_Aim of the task_: Report only the number of lines in the listing that contain the string "height".

_Exercise data_:

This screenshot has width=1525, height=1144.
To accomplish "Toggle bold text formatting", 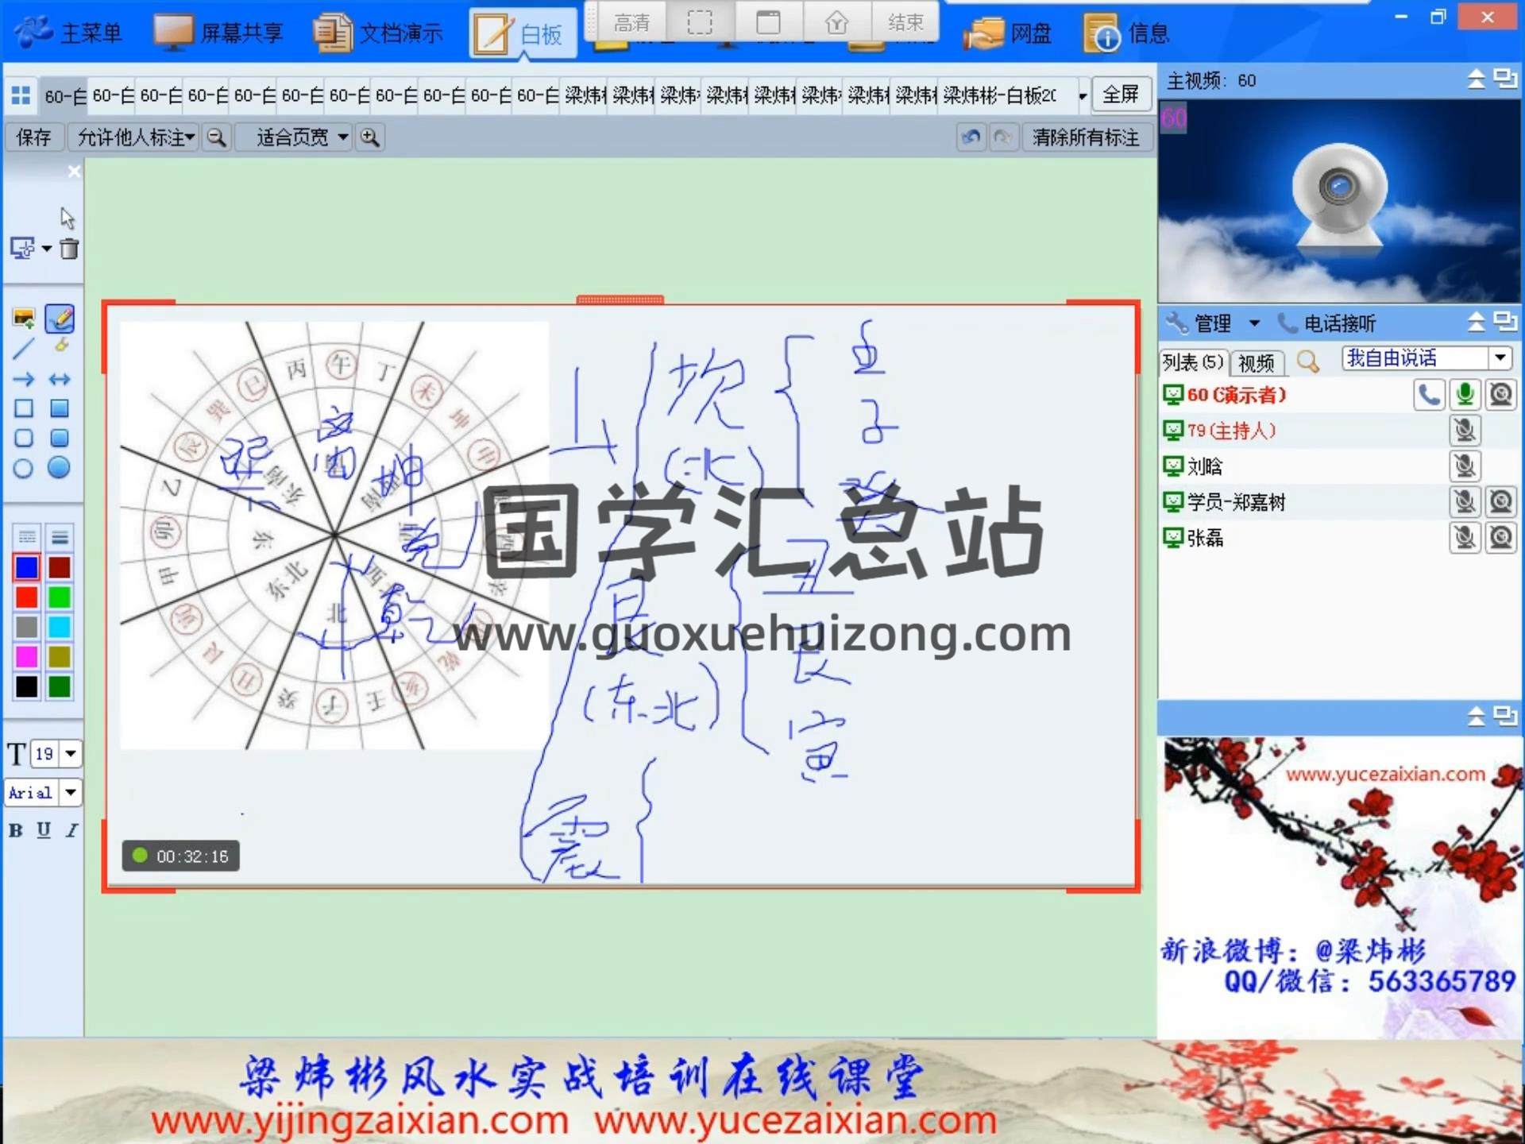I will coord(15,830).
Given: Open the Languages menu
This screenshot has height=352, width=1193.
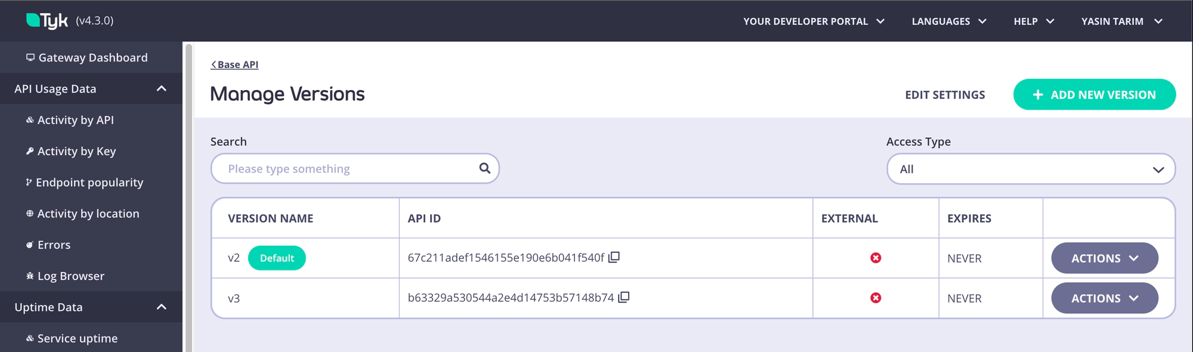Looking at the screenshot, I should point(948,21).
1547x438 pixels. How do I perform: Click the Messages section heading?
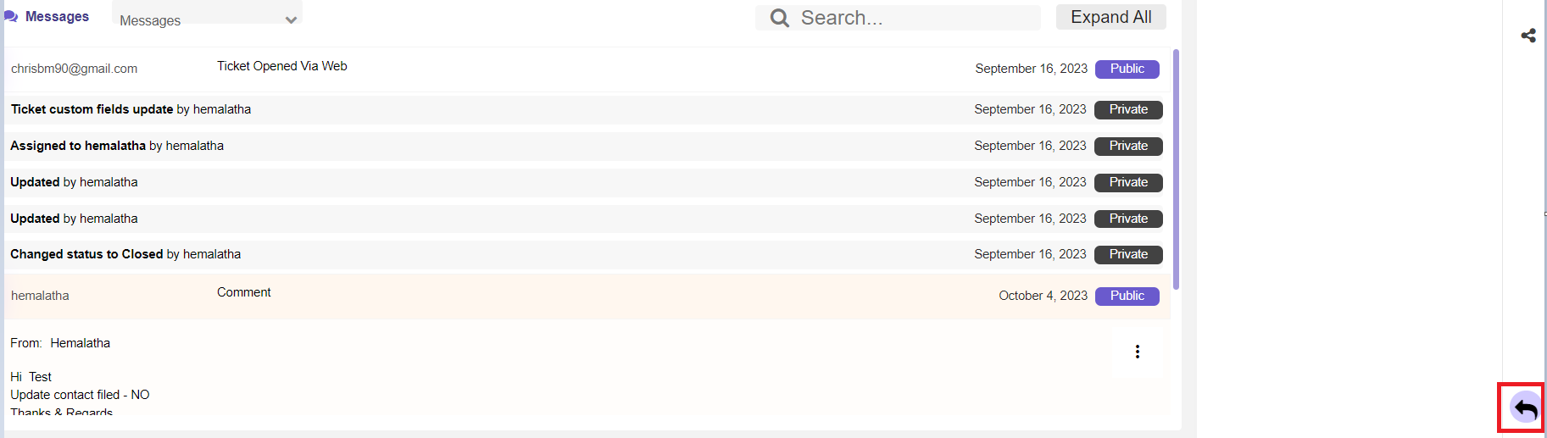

_Solution to this task_: 2